C’était un moment attendu, il n’a pas fait bouger les lignes. En tout cas, pas dans le sens de la défense de Mehdi Nemmouche. La séance de questions aux juges d’instruction et enquêteurs qui ont travaillé sur la tuerie du 24 mai 2014 au Petit Sablon a abouti à une prise de bec qui place la défense dans une situation compliquée: gagner avec le jury et contre tout le reste.

Une nouvelle fois, l’avocat Sébastien Courtoy a voulu affirmer – sans pouvoir le démontrer – que les images de vidéosurveillance du Musée juif avaient été "truquées" pour que l’on y reconnaisse Mehdi Nemmouche. Un pas trop loin. La présidente de la cour d’assises, Laurence Massart, le coupe: "C’est assez grave ce que vous dites. Vous dites que les policiers font des faux. Sur base de quels éléments? Ces accusations sont extrêmement graves."

La défense n’a pas pu fournir un récit précis des faits tels qu’ils se seraient passés.

D’ordinaire placide, la future première présidente de la cour d’appel se rebiffe, demandant pourquoi la défense de Nemmouche n’a jamais demandé à récuser la juge Bernardo-Mendez. Réponse de l’avocat: "On a vite compris que la seule chose qui pouvait nous sauver était un jury populaire.
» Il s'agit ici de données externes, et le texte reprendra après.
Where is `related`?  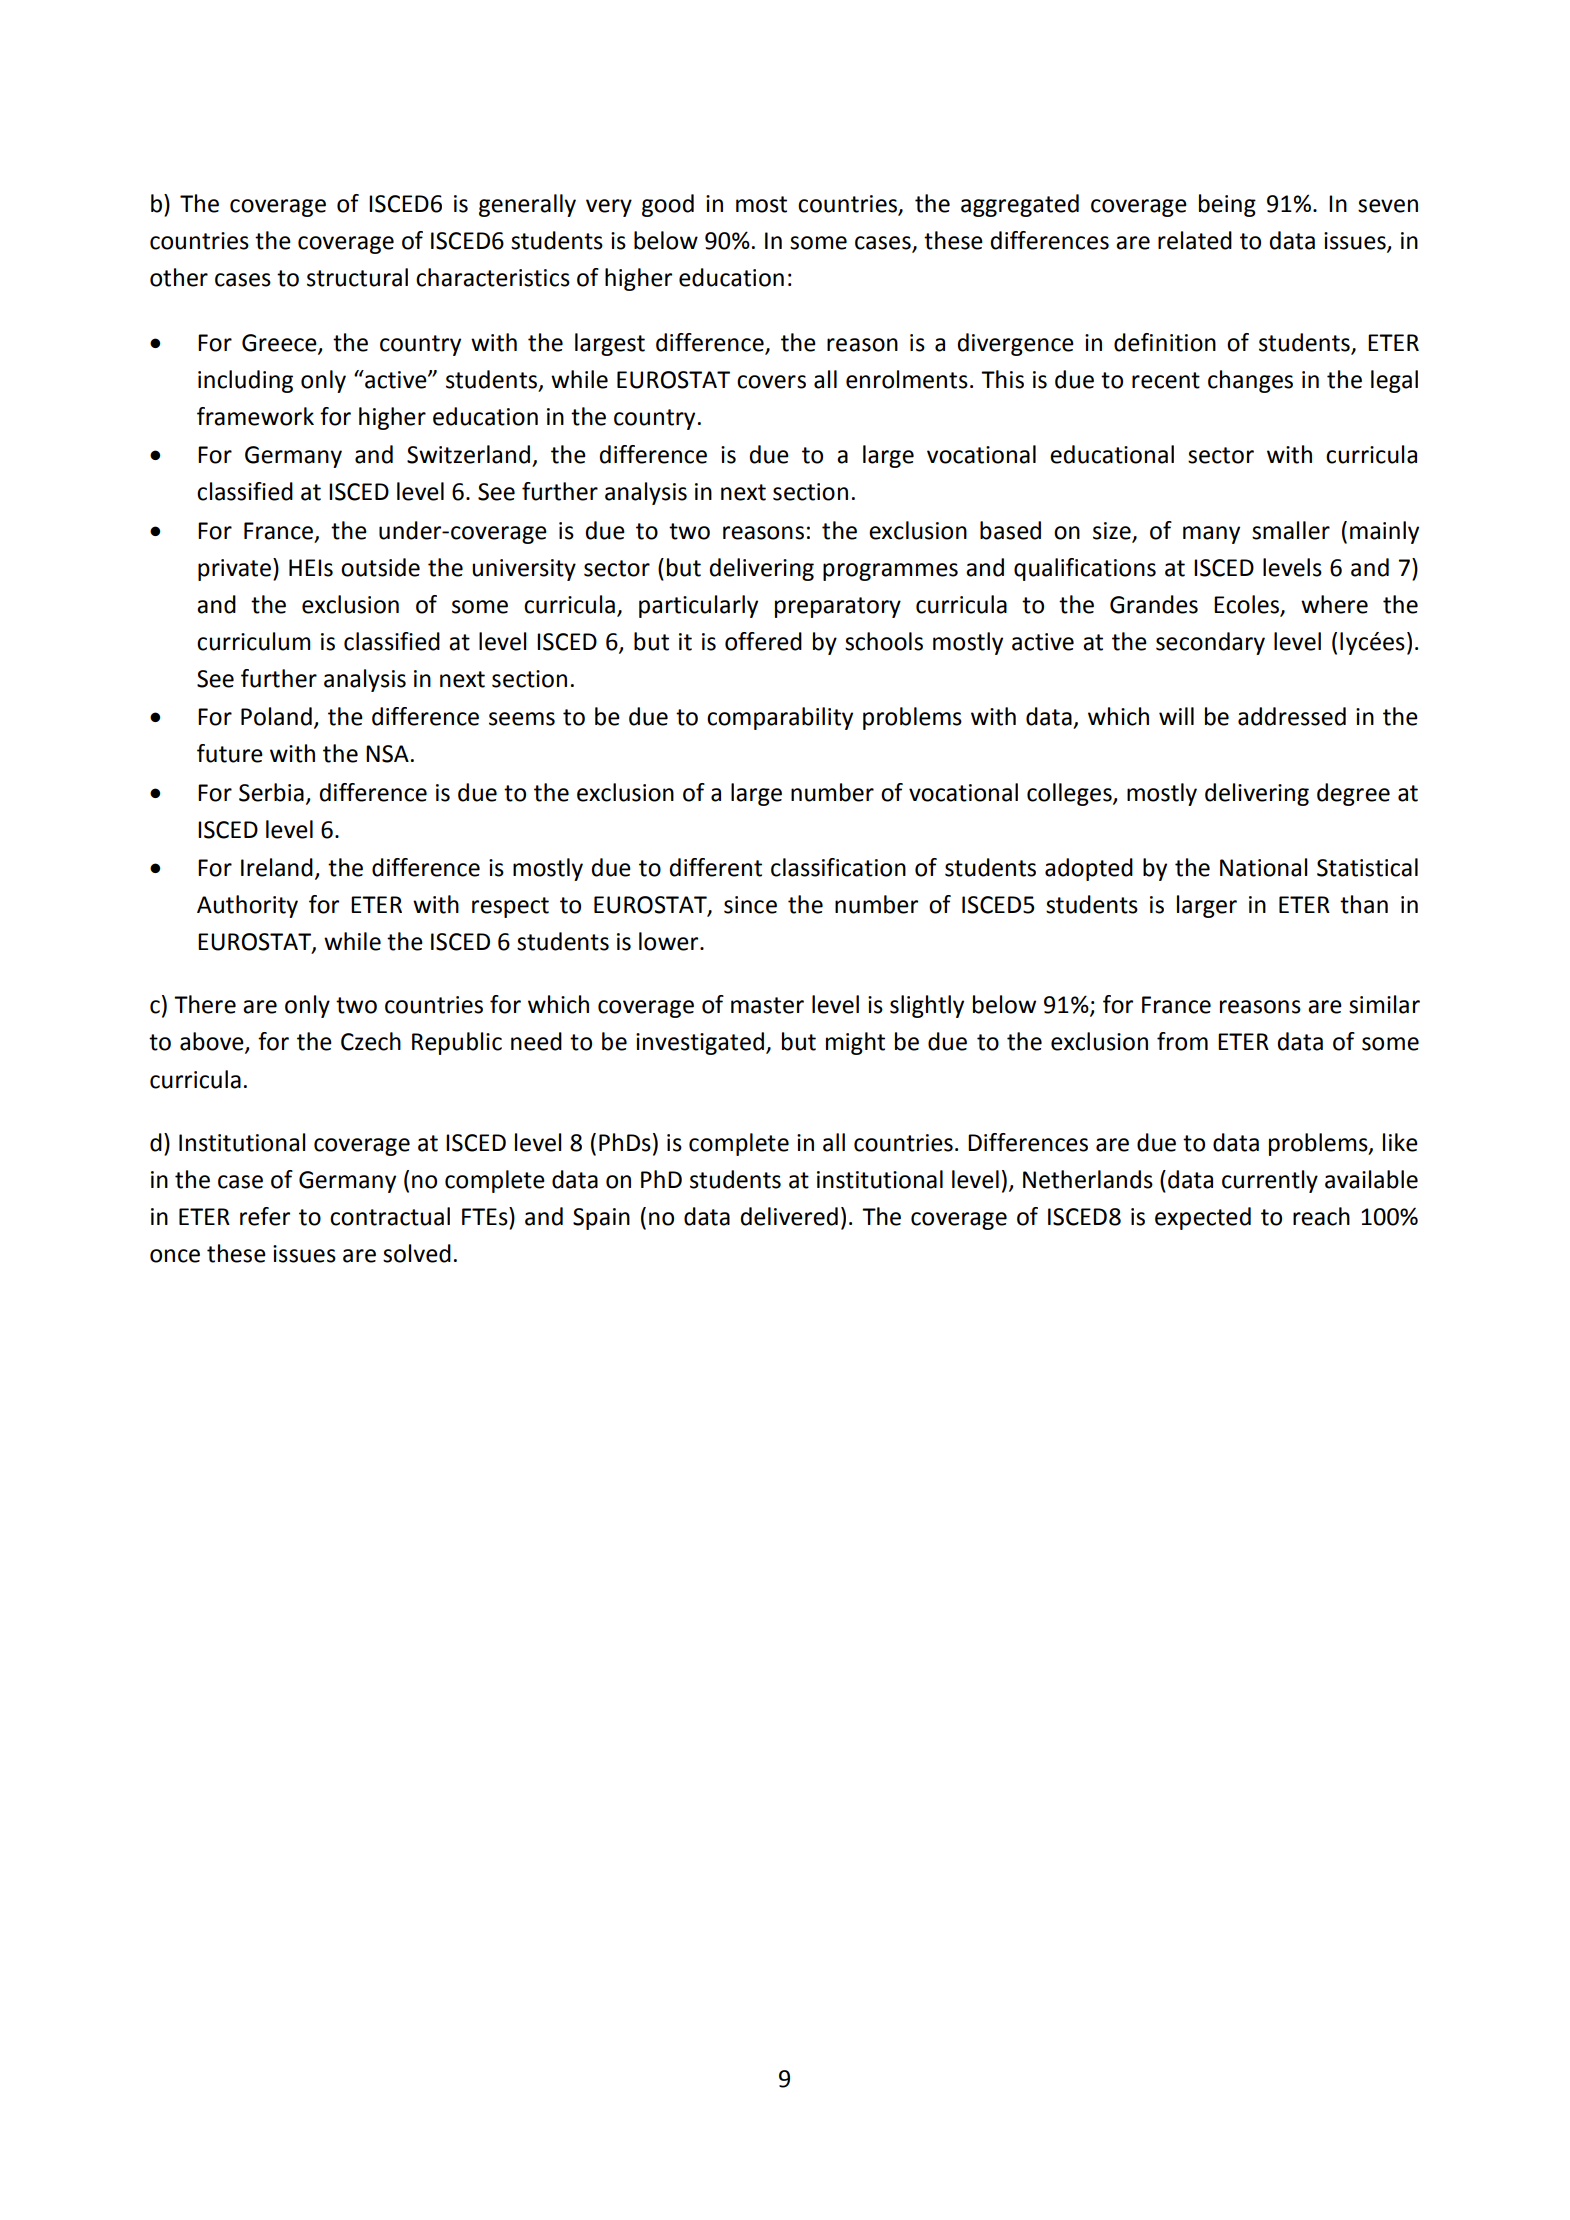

Nous ne nous attaquons pas à des personnes mais à un système, celui des policiers et du parquet fédéral."

L’incident se referme. Reste à savoir si les dizaines de questions posées aux enquêteurs ont pu changer la donne. La défense a mis en exergue de nombreux éléments allant dans le sens de leur thèse, celle d’un assassinat ciblé du couple Riva, qui seraient des agents du Mossad, camouflé en attentat terroriste. Espérant ainsi que de petits ruisseaux naissent une grande rivière aboutissant à l’acquittement de Mehdi Nemmouche. Sans pour autant réussir à proposer un récit précis des faits tels qu’ils se seraient passés.

Mais en contrepartie, d’autres éléments ont été mis en lumière, comme le passé de geôlier de l’État islamique de Nemmouche ou ses confidences macabres à ses compagnons de cellule, auprès de qui il se félicitait, selon un rapport pénitentiaire, d’avoir "fait mieux que Fofana" (le chef du ‘Gang des barbares’, NDLR) qui "n’a fumé qu’un seul juif".

Partie dans une quête désespérée, la défense a abattu plusieurs cartes sans faire la différence et en s’attirant les foudres de la présidence, ce mardi. "Je suis responsable de la vie d’un homme, si ça doit m’exposer à des problèmes, c’est comme ça", souffle Me Courtoy. Le procès se poursuit jusqu’au 1er mars. Le prochain moment important risque d’être l’audition du journaliste français Nicolas Hénin, ancien otage de Mehdi Nemmouche en Syrie, la semaine prochaine.